Supreme Court Asked to Fashion a Standard for Clothes

The United States Supreme Court today heard oral argument in Sandifer v. United States Steel Corporation centered on the meaning of  “changing clothes” in section 203(o) of the Fair Labor Standards Act.  As we discussed when the Court granted certiorari, the Seventh Circuit’s opinion by Judge Richard Posner found in favor of U.S. Steel that donning and doffing the safety gear was not necessarily changing clothes, because

not everything a person wears is clothing. We say that a person “wears” glasses, or a watch, or his heart on his sleeve, but this just shows that “wear” is a word of many meanings.

He included an image in the opinion (at right) and stated

work clothesAlmost any English speaker would say that the model in our photo is wearing work clothes.

And indeed, Justice Ginsburg, during the oral argument at the Supreme Court did just that, but the discussion continued:

JUSTICE GINSBURG: But we’re dealing with here, from the picture, that looks like clothes to me.

MR. SCHNAPPER: Your Honor, I think that your question raises an excellent point. One of the problems with the picture is that it withholds from you other information that you would use to assess whether to describe it as clothes. You don’t know what -­

JUSTICE KENNEDY: Except you would look and say, those clothes probably have something special underneath them. I mean, in ordinary parlance I think that would be a proper use of diction.

MR. SCHNAPPER: If you saw an airbag jacket, you would probably call it clothes unless you are an equestrian. It looks like a jacket. If you saw a compression torsion — a torso compression bandage in a photograph, you would call it clothes, because you don’t have all the relevant information.

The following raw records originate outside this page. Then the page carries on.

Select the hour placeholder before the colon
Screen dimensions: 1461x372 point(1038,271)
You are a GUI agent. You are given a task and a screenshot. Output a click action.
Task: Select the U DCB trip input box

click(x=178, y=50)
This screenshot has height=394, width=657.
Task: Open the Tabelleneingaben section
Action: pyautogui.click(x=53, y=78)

JUSTICE ALITO:  Why is it that the jacket and the pants in that picture are not clothes?

MR. SCHNAPPER: In our view — well, let me — part of it — first of all, they are designed for a protective function, to protect you from catching fire.

In addition to the ruminations on the meaning of clothes, perhaps leading to a definitional rule, there were attempts to understand why it mattered in this interpretation of the statute.   The statute excludes from “hours worked”

any time spent in changing clothes or washing at the beginning or end of each workday which was excluded from measured working time during the week involved by the express terms of or by custom or practice under a bona fide collective-bargaining agreement applicable to the particular employee.

Thus an employee would need to be paid for putting on “gear.”

But if the Court can’t tell by simply looking, then what?  As Justice Kagan noted toward the end of the argument, the distinction between clothes and gear “seems the quintessential question of statutory interpretation to which we would normally defer to the agency,” but in this case, the agency hasn’t issued a regulation.  Justice Scalia offered his own explanation for the administrative failure to address the matter with a rule: “Too complicated is why.” 

Thus, while Judge Posner’s opinion for the Seventh Circuit did raise some constitutional considerations about agency and executive power regarding differing meanings driven by politics, the constitutional question implicit in the Supreme Court arguments involve the separation of powers and the role of the Court in statutory interpretation.

So it is up to the Court to “fashion a standard,” as Eric Schnapper, representing Clifton Sandifer, phrased it during oral argument.